深い森の、獣道に近い山道の先にひっそりとある、森の一部のような日本家屋に住んでいる人がいた。

その人は職場の先輩で、山中さんといった。以前、山中さんの同期の先輩たちと4人でうなぎを食べに行ったときに、思ったことをすぐ口に出すちさと先輩が「山中くんの家って田舎の森の中にあるって本当? 今度行ってみたい」と言い、山中さんが二つ返事で承諾してくれた。

そうして、そのときのメンバーで山中さんの日本家屋(それもひとり暮らしの!)に泊まらせてもらうことになった。

いわゆる縁側があって、窓が大きく、とにかく開かれている感じのする家に魅入っていたら、ちさと先輩が「本当に山中くんのような家だね」と言った。そのとおりだと私は思った。

山中さんは宮沢賢治の「雨ニモマケズ」のような人だった。いつも静かに微笑んでいて、仕事ができるのに驕ることがなかった。浴びるように飲むスタイルの社内全体の飲み会に行っても、媚びない自然な微笑を絶やさず、偉い人に絡まれるようなシーンでも、苦笑しつつでもそれほど嫌がってもいないようにも見えた。自分を閉ざさず、いつも少し開いているのだ。

家の中も整理整頓されていてーーそれは来客があるからではなく日常的なものだと感じさせたーーまた行き届いてもいた。

家についたのが遅い時間だったこともあって、山中さんの家で遅めの夕食を食べ、程よくお酒を飲むと、激務続きだった先輩たちは早々に畳の上で眠り込んだ。

2人になり、しばらく経ったあと、私は入社当初からずっと疑問に思っていたことを山中さんに聞いてみた。

「どうしてそんなにきちんとできるんですか? 何もかもが完璧だったらそういう性格なのかと納得できるけど、家も、仕事も、神経質じゃないほどよさを残していて、なんというか、こんな人いるんだと思ってしまいます」

山中さんは一瞬だけ凄みのある目で視線をそらしたあと、「俺、高校に行ってなかったんだ」といい、「けっこう長く引きこもったあと、『レディ』に出会った」と言った。

山中さんと「レディ」の話

「俺、高校に馴染めなくてすぐに退学したんだよね。何年か引きこもって大検受けて少し遅れて大学に入って、今の会社に入社したんだ。引きこもっていたときに住んでいた実家の部屋はちょっと笑えないほど汚かった。会社に入社する少し前くらいに『いつも隣にレディ』がいると思って過ごそうと思った」

意を決して話したという感じではなかった。とてもスムーズにフラットに山中さんは続けた。

「ある戦争が終わる間際、ヨーロッパのとある部隊が数十名、敵国に捕まって地下牢に閉じ込められたんだ。たしか5人ずつ別々の牢だったと思う。
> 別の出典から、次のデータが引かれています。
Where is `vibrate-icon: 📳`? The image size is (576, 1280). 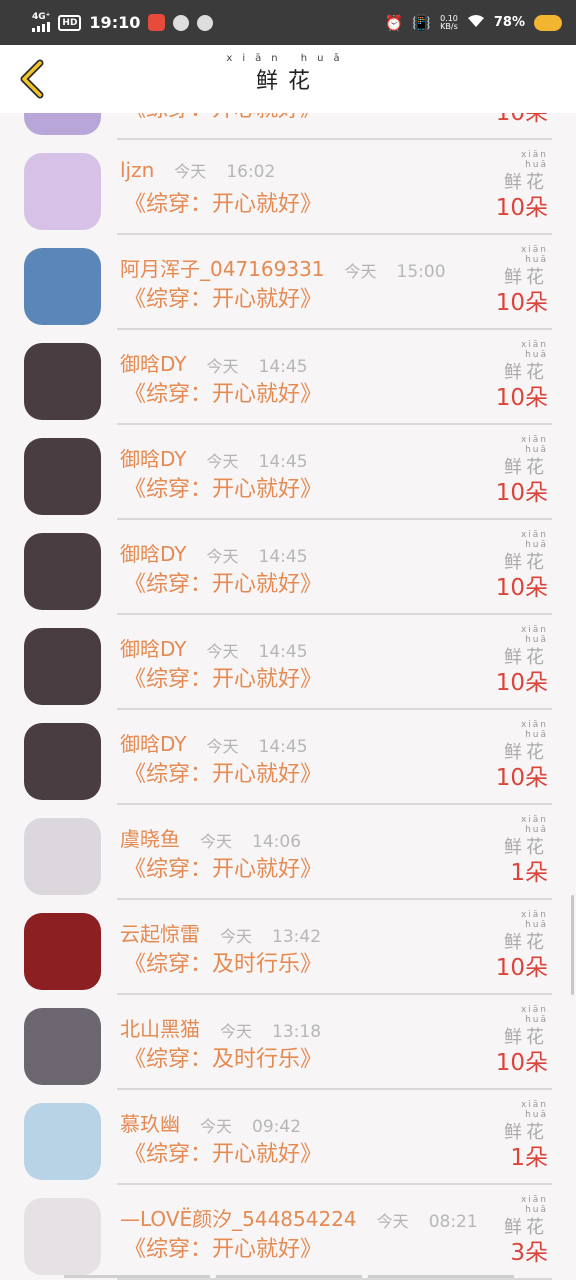 vibrate-icon: 📳 is located at coordinates (422, 22).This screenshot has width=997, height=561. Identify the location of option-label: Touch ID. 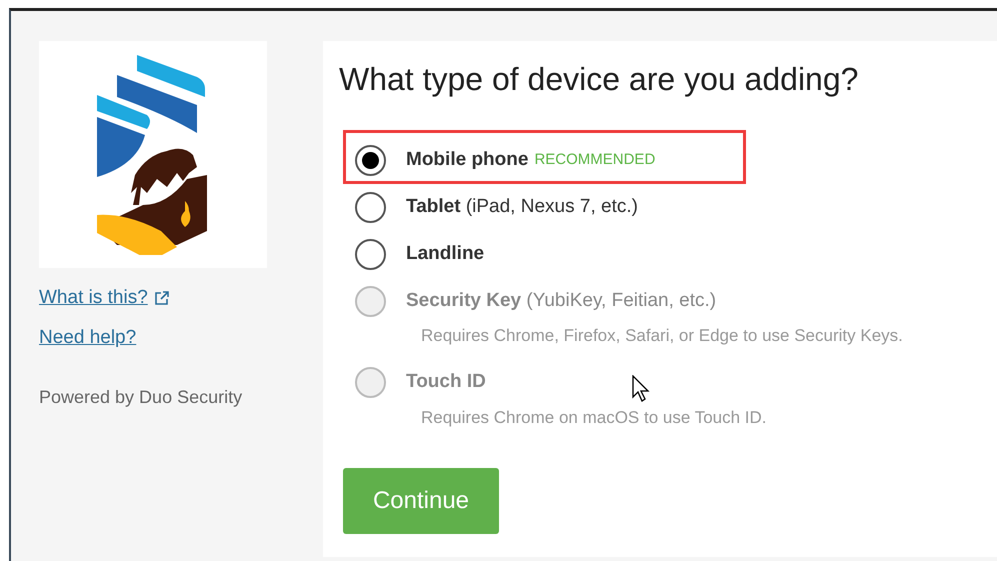
(446, 382).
ただでさえ劣悪な環境だったのに、悪いことに敵の基地が攻撃され、地下牢への入口が封鎖されてしまったんだ。戦争が終わり味方に救出されたとき、正気を保っていた人たちはほとんどいなかったらしい。でも一つの牢屋だけは5人全員が無事だった。その牢屋には『レディ』がいたんだよ」

「レディですか?」

「そう。その牢屋では、リーダー格の人が『ここに架空のレディがいることにしよう』と言ったんだ。着替えるときも、トイレのときも、いつも隣にレディがいると思って過ごそうと言ったらしい。極限状態で喧嘩が起きたときも『やめろ、レディの前だぞ』と言ったみたい。そのエピソードがなんか好きでね」

だから俺の隣にもいつもレディがいるんだ、と山中さんは言った。俺は皆が思っているような人間じゃないし、心にはちゃんと修羅があるよとも。

山中さんが視線を右側に移す、畳の上で2人の先輩が寝息を立てている。

「なんでも良いんだよ。ちさとちゃんみたいに『いつも素肌にマメクロゴウチ』でもいいし、後藤くんみたいに『いつも内ポケットに万年筆』でもいい。皆がしている、自分をぴしっとさせてくれるものが、俺の場合はレディなんだ」と話した。

レディと修羅

つまり自分を律しているのだろう、と私は思った。ただ、隣のレディからの視線(他者視線)からでは限界があるんじゃないだろうかとも思った。山中さんのそれは、他人からの視線で自分を律するだけでは説明がつかない凄みがあった。

おそらくだけど、山中さんが本当に大切にしているのはレディからの視線ではなく、自分がどう在りたいかなのだろう。隣のレディに気持ちよく健やかに過ごしてほしいという気遣い。そのほうが、長続きしそうな気がする。

というようなことを私が言うと、そうかもしれない、と山中さんが笑った。

How to ではない、その人の毎日から生み出された日々の哲学を聞くのってやっぱり好きだなぁと思った。けれど少し心配にもなった。

もし今の山中さんが後天的/意識的に創られたものなら、山中さんが言うようにこころに修羅があるのなら、どこかで閾値を超えて、山中さんがいつか壊れてしまうのではないか。

ただここから先は、私がたやすく立ち入れる領域ではないなと思い話を終えた。

たまに隣にカーヴィ

そこから他愛のない雑談をしばらくして、お手洗いを借りるために部屋を出た。細くて長い廊下の突き当たりのトイレの途中で、外からの光が漏れている部屋があった。山中さんの寝室だった。40センチほど開いてある引き戸から、ちらっと中が見えてしまった。

山中さんのベッドに、星のカーヴィのかわいいぬいぐるみが置いてあった。

よかった、と思った。修羅がありながら「レディ」のためにちゃんとしている山中さんは、きっと自分のこともきちんと大切にできていると思った。たまに隣にカーヴィがいるお陰で、山中さんはすやすや眠り、「レディ」と「修羅」のバランスを保てているんだろうと思った。

How to ではない、その人の毎日から生み出された日々の哲学を知るのはやっぱりとても好きだなぁと思った。